Task instructions:
Where the line containing "Given: Click the table's vertical scrollbar" appears in the entries below, begin there and output every line through the last, exactly, minus the pictures.
++++++++
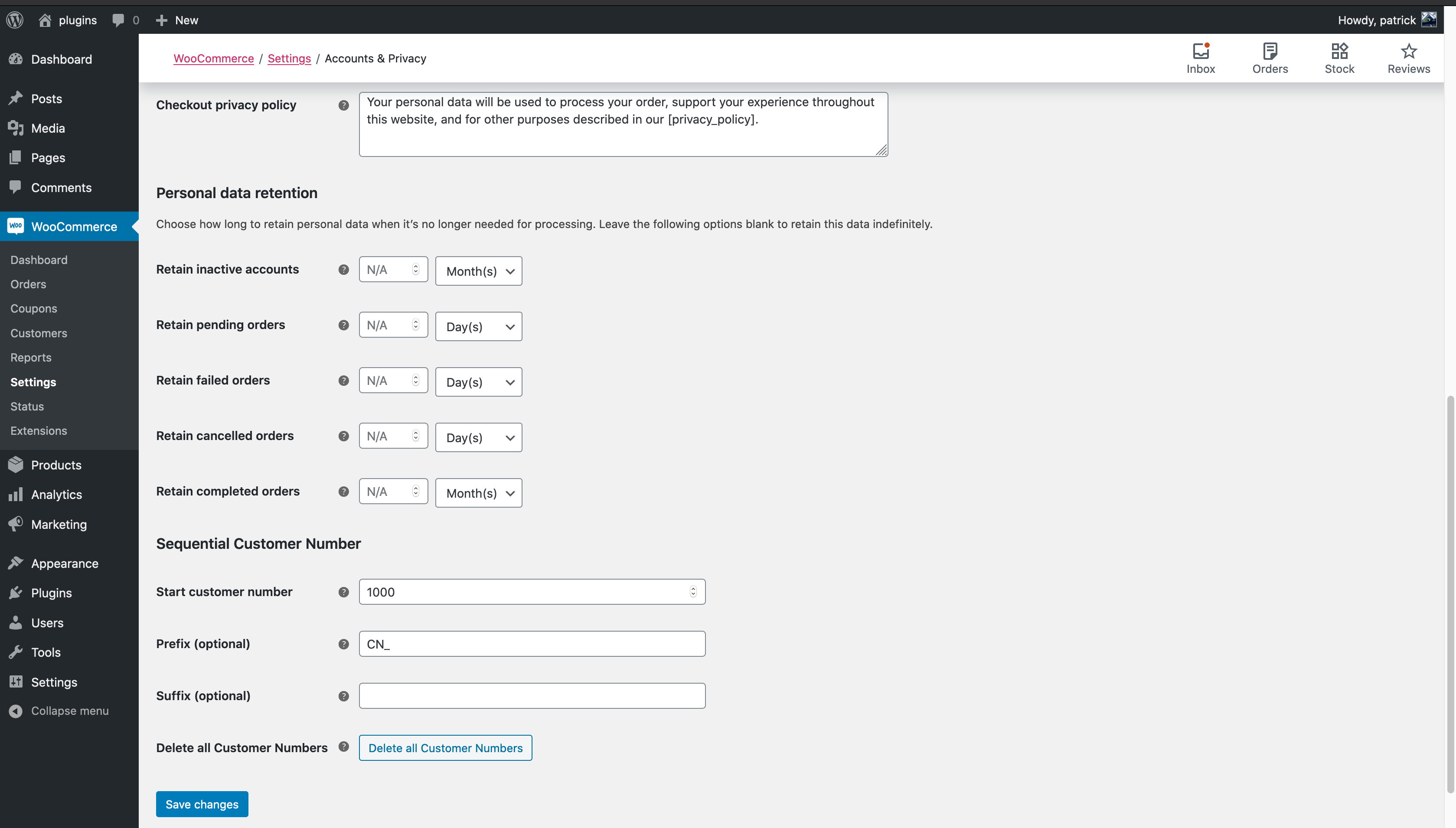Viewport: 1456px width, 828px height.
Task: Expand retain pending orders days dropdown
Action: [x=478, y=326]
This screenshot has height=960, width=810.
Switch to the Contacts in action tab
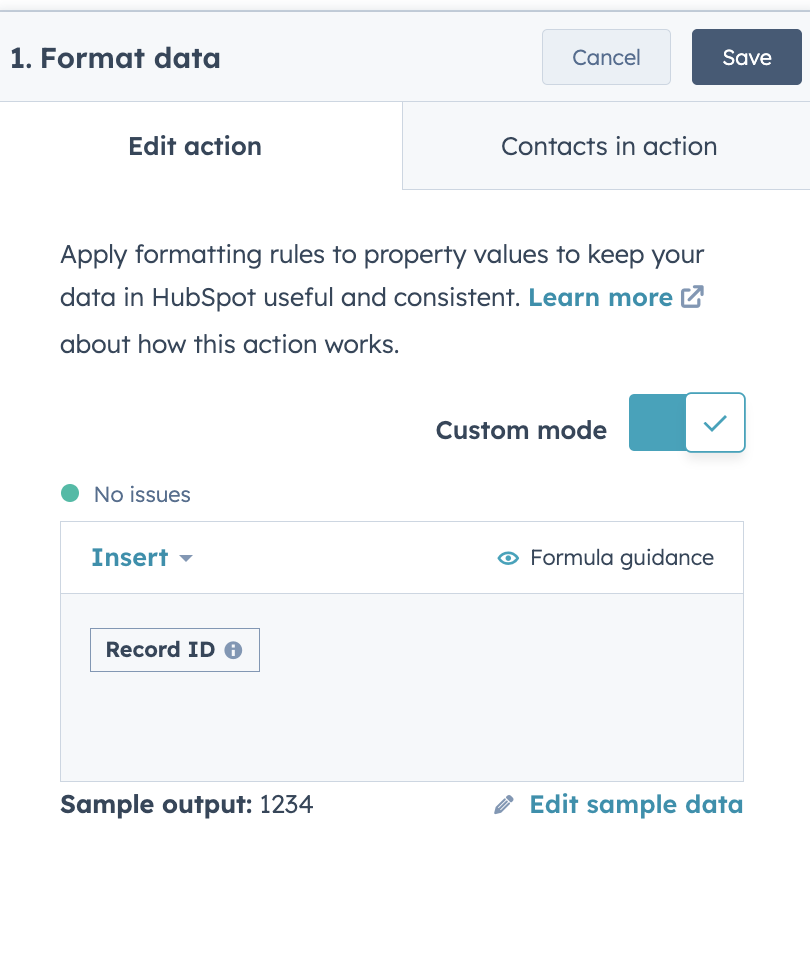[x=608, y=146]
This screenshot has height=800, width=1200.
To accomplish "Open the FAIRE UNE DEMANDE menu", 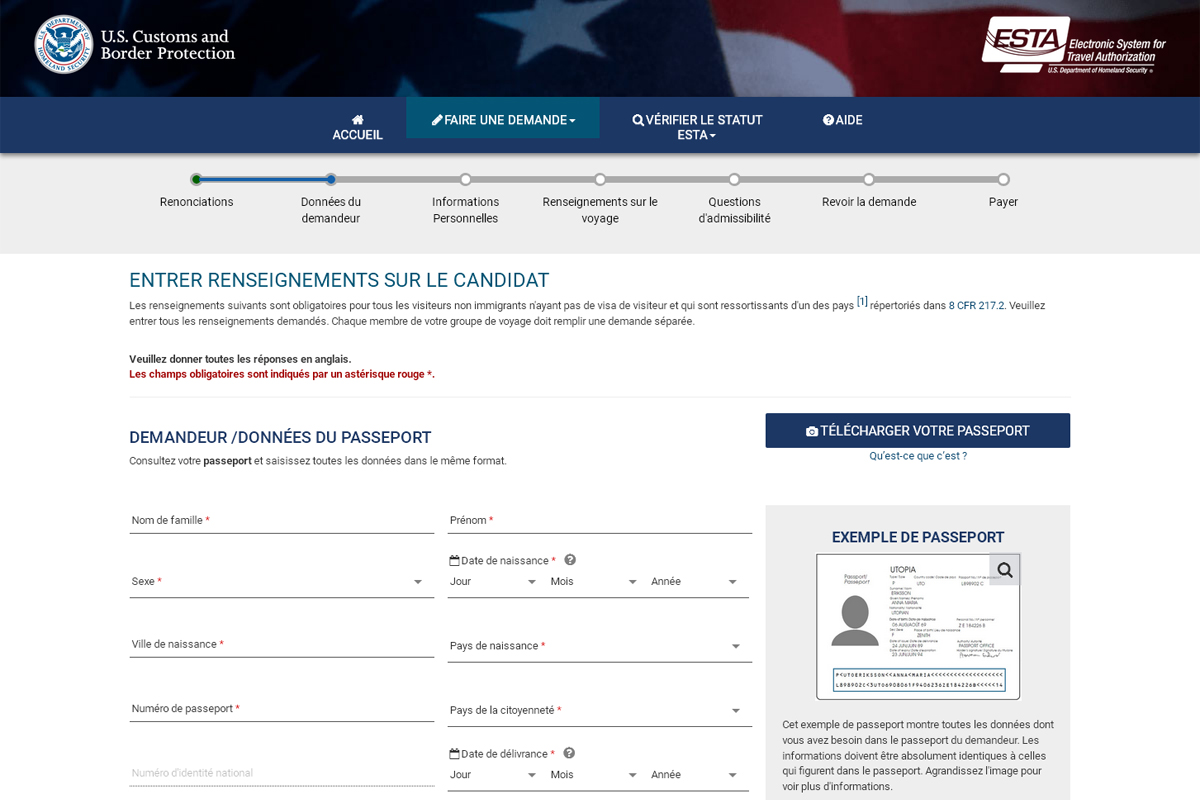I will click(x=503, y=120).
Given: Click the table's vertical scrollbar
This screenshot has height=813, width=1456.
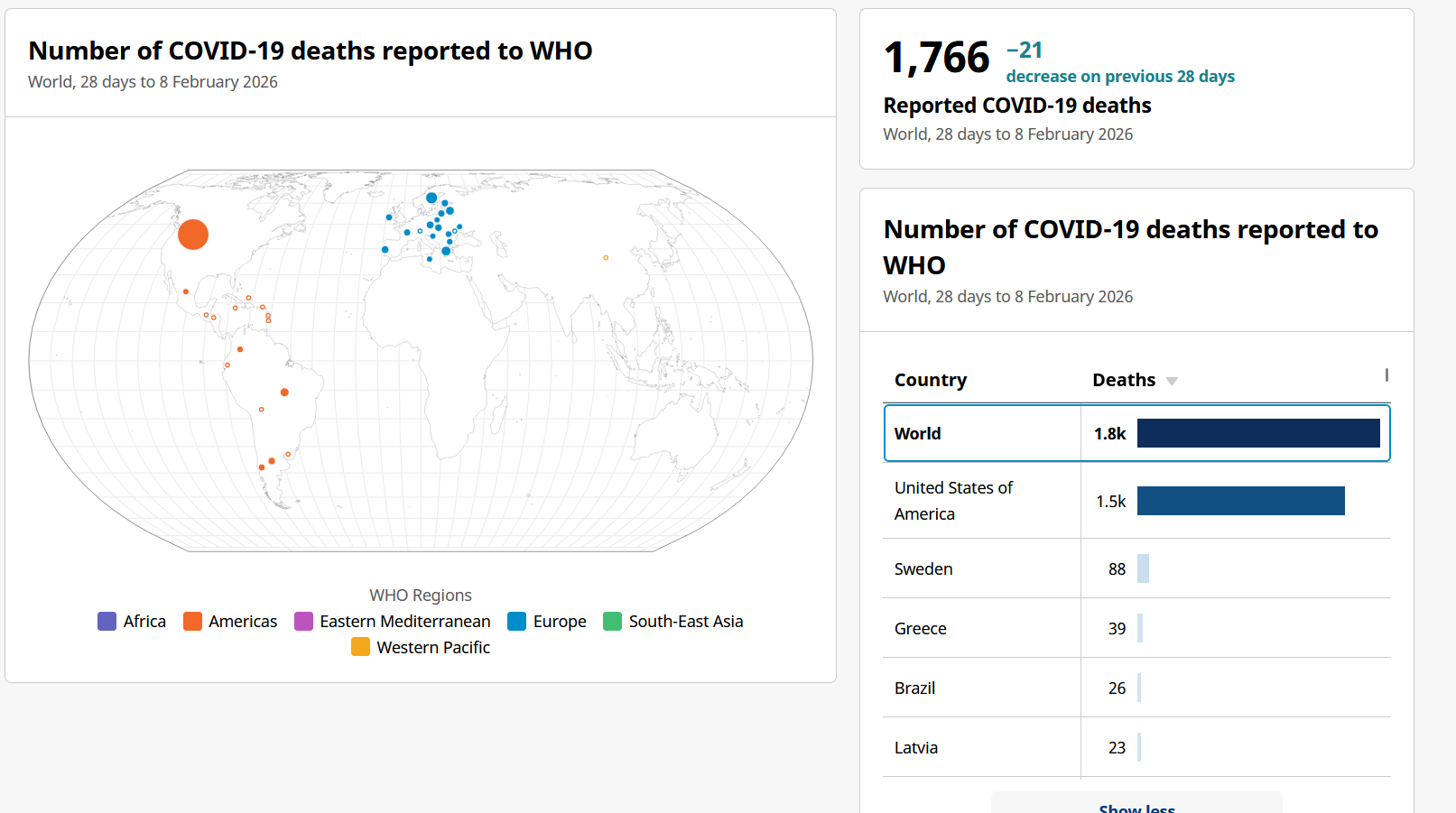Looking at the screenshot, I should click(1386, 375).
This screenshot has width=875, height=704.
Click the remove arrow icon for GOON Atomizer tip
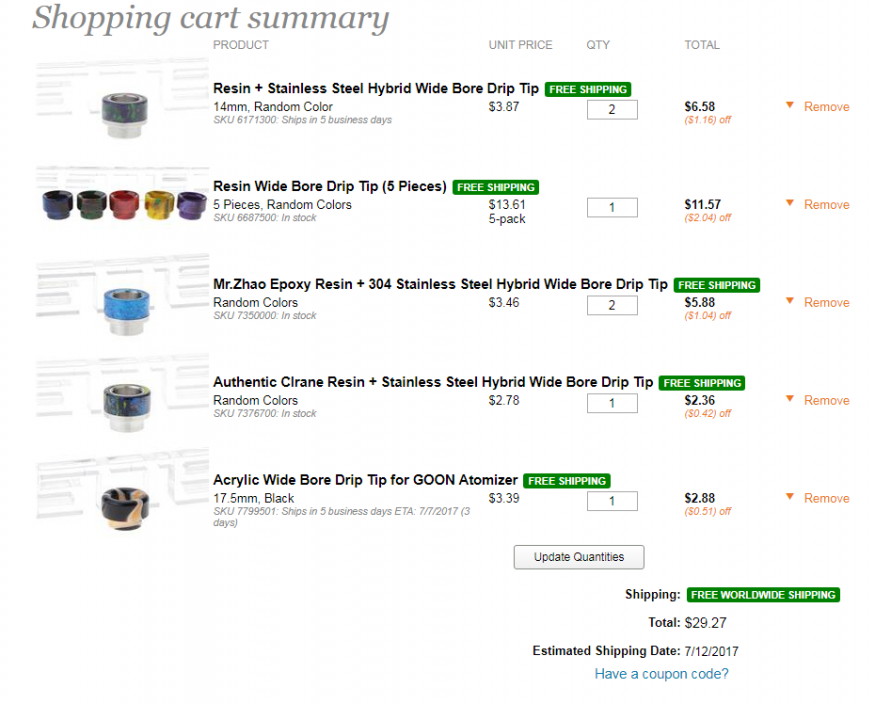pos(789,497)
++++++++
Answer to the exercise:
Given: Click the table's vertical scrollbar
This screenshot has height=813, width=1456.
Looking at the screenshot, I should click(1386, 375).
This screenshot has width=875, height=704.
Click the remove arrow icon for GOON Atomizer tip
pos(789,497)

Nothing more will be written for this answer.